Wilco – was ich im Deutschlandfunk dazu zu sagen hatte.

Düsseldorf, Offenbach, Wien, München, Hamburg, Berlin – das waren die Stationen von Wilco im deutschsprachigen Raum. Wilco, die Band aus Chicago, changiert zwischen Alternative Country, Indie-Pop und Art-Rock und noch vielem mehr. Und wie die sechs Musiker das machen, das machen sie einzigartig, finden viele Kritiker.

Jetzt sind fast 24 Stunden vergangen – in der Welt des Netzes eine Ewigkeit. Und doch will ich mich noch dazu äussern. Vieles habe ich im Deutschlandfunk gesagt:

Wer lieber hören will, kann das hier tun.

Wer lieber liest: Vieles von dem, was ich in fünf Minuten nicht unterbringen konnte, also hier:

Der Versuch, ein Phänomen zu verstehen

Es war ein grandioses Konzert. Aber eines muss mal gesagt sein: Meines Erachtens geht es gar nicht, dass eine Indie-Band in einem bestuhlten Konzertsaal auftritt. Ich kann nicht einsehen, warum ich mich in enge Stuhlreihen zwängen soll, wo diese Musik mich doch zur Bewegung drängt. Doch auch wenn ich solche Säle ärgerlich finde, selbst das konnte das die Freude an Wilco nicht schmälern. Weil das war musikalisch perfekt und unglaublich intensiv, was die gespielt haben.
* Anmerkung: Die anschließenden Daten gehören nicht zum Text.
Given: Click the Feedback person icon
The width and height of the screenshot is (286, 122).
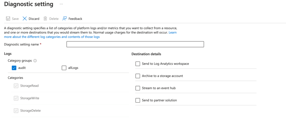Looking at the screenshot, I should [x=64, y=19].
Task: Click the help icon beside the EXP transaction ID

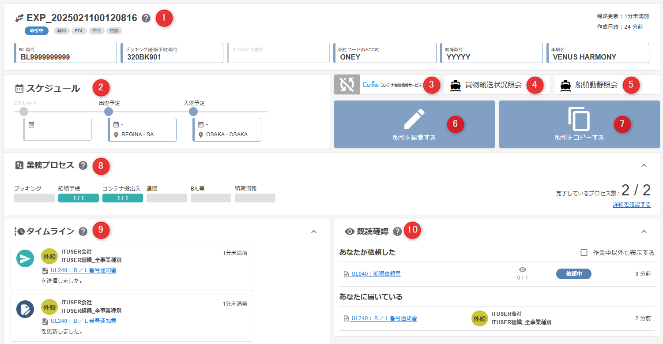Action: (x=146, y=18)
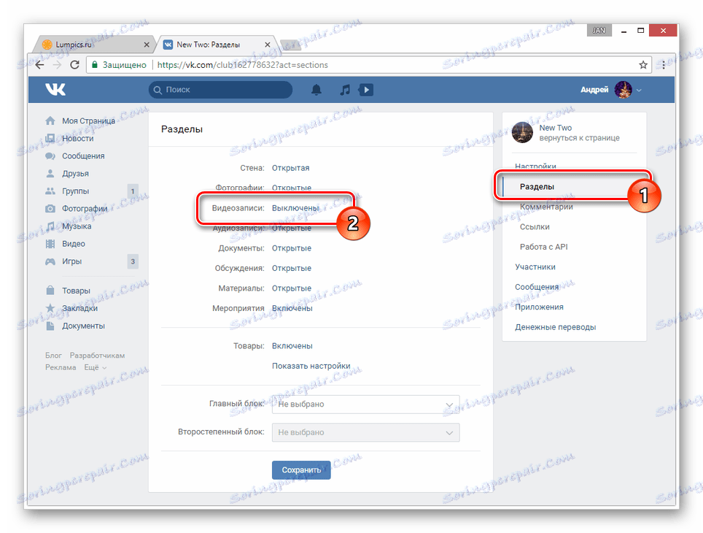Image resolution: width=703 pixels, height=533 pixels.
Task: Open Видеозаписи setting Выключены
Action: tap(295, 208)

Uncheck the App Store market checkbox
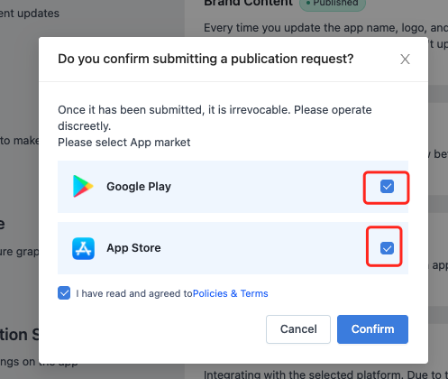point(387,248)
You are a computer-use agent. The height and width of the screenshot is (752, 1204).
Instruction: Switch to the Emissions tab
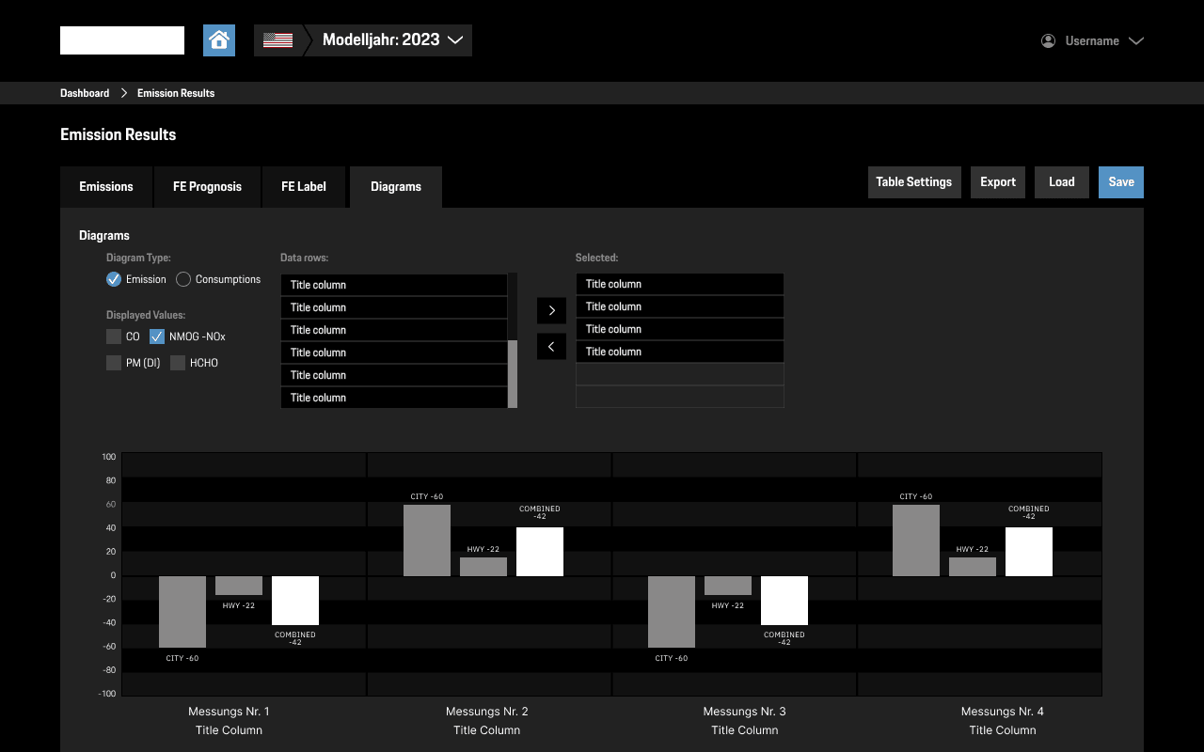[x=105, y=187]
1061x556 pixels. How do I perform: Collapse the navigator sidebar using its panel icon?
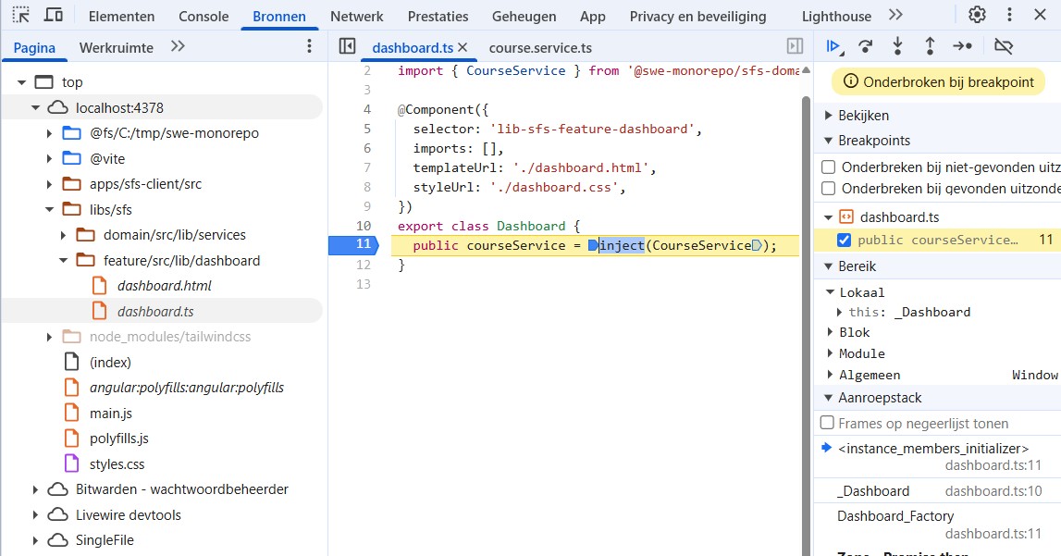tap(348, 45)
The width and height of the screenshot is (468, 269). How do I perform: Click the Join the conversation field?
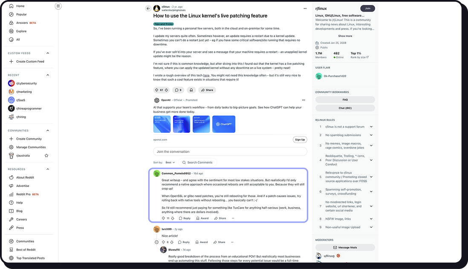click(230, 152)
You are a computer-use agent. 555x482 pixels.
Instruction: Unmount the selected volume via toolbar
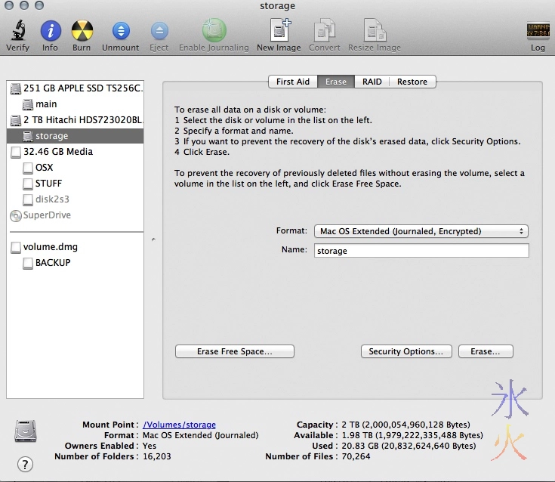coord(121,31)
Das kracht und scheppert, da werden süßliche Melodien geradezu zersägt. Wilco hantieren mit einem ganzen Fuhrpark von Gitarren. Ich habe knapp 20 Gitarren gezählt, die auch alle eingesetzt werden. All diese Gitarren, die werden auch noch von Gitarrenträgern angereicht während der Songs. Das klingt jetzt so streberhaft – aber all das hat nur einen Sinn: Es soll schön klingen. Es geht Wilco um Musik, Musik, Musik. Und deswegen begrüßt Jeff Tweedy das Publikum auch nicht. Nach ziemlich genau 55 Minuten spricht er das erste Wort. Weil es um Musik geht.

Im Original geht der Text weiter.